While there is reason to believe that excision and
transposition are coupled events for the piggyBac transposon,
particularly if a cut-and-paste model is proposed, experimental examination of
transpositional movement of piggyBac in a species cannot be verified
simply through the use of an excision assay. Thibault et al. (1999) were able
to demonstrate interplasmid transposition in the pink bollworm, Pectinophora
gossypiella using the phspBac helper construct (Handler and Harrell,1999).
Both excision and interplasmid transposition were dependent on the presence of
the helper transposon. In their hands, the frequencies of interplasmid
transposition were comparable to those obtained for other elements developed as
transformation vectors for insects. Distribution of the insertions within the
target plasmid was restricted to TTAA target sites, as expected, but there
appeared to be some preference for only 9 of the possible 21 TTAA sites that
might be recovered. Similar analyses were conductedin embryos of D.
melanogaster, Ae. aegypti, and T. ni (Lobo et al.1999), and more
recently,Ae. albopictus and Ae. triseriatus. To verify a cut and
paste mechanism, we employed a DpnI digestion assay that established transposition
of piggyBac from the E. coli plasmid is non-replicative (Lobo et
al. 1999).
Transformation of insects with piggyBac.
While assays that provide evidence for the movement of a
transposon in embryos of a given species are suggestive of the possibility for
transformation of that species, they do not provide conclusive proof that a
given transposon will be useful for transformation of that species. Many
variables impinge on the relative utility of a given element as a vector for
transgenesis. Transposon related variables include the relative efficiency of
movement into the genome, stability of the transposon insertion in the genome,
and the potential for cross-mobilizing or suppressive effects from similar
resident elements. Variables related to the insect being examined include the
availability of suitable selectable marker genes, survivorship of microinjected
embryos, and the survivorship and fecundity of emerged injected insects.

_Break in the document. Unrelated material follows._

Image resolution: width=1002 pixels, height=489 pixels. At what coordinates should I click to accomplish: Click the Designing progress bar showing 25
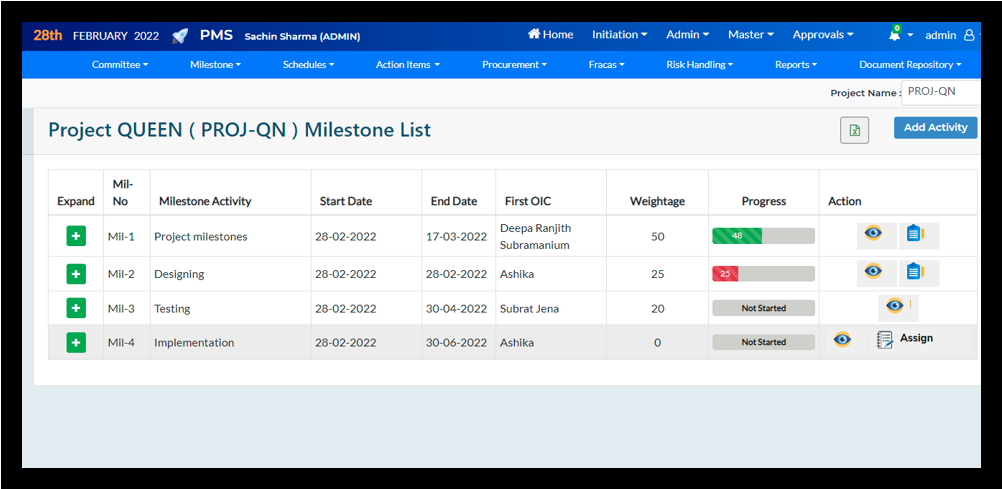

Refinements in technique and identification of suitable marker genes have
contributed at least as much as the application of new transposons have to the
recent surge in the successful transgenic engineering of key species.
The first definitive demonstration of genetic
transformation of an insect by the piggyBac transposon was accomplished
using the Mediterranean Fruit Fly as a model system (Handler et al. 1998). This
system had the advantage of a recently identified white-eye mutation and
complementing gene. Insertion of the C. capitata white-eye marker into
the piggyBac transposon at the unique HpaI site had no deleterious
effect on the movement of the transposon. Co-injection with the helper allowed
rescue of the white-eyed flies to a re-eyed coloration. Subsequent
hybridization, inverse PCR amplifiation, and sequencing analyses confirmed the
insertion of the entire transposon carrying the white gene into the C.

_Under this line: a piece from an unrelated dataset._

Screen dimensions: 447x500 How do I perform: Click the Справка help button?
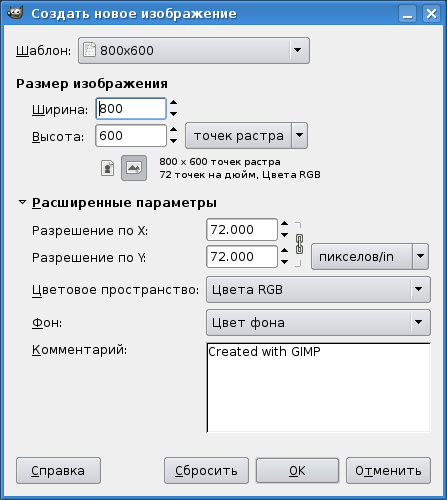[x=58, y=471]
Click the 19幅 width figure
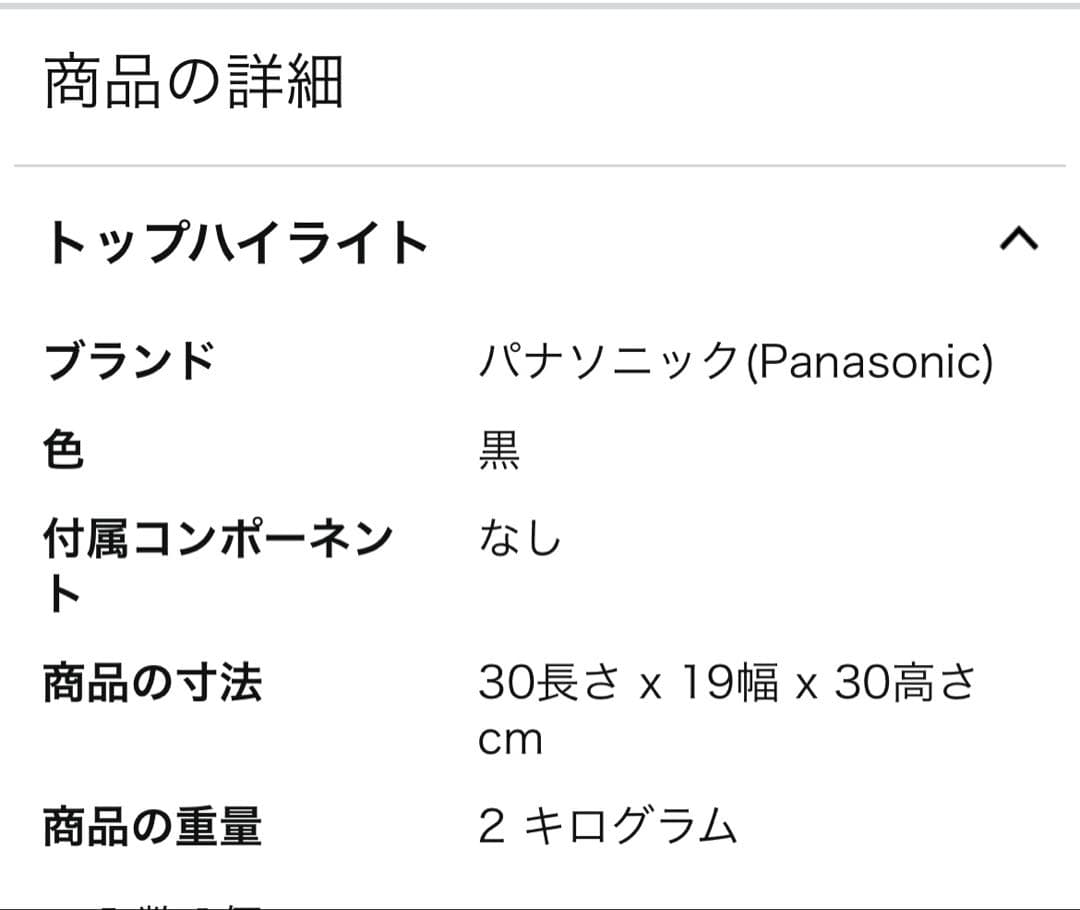The width and height of the screenshot is (1080, 910). (729, 684)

capitata genome, with the duplication of a TTAA target site. In one strain,
maintenance of the gene at its original position was documented through 15 generations,
indicating the piggyBac can provide stable transformation ofthis
species. Since this initital report there have been numerous reports of
successful transformations of insects in the orders Coleoptera, Diptera, and
Lepidoptera using the piggyBac transposon (see list of piggyBac
related publications).
The
simplicity of movement of this element, and often high frequency of
transformation, make it an attractive tool for genetic manipulation of insects.
We believe that these properties can be exploited for an even broader range of
invertebrate species, and perhaps even vertebrate species, and are hopeful that
more attempts will be made to utilize the element for transgenic studies.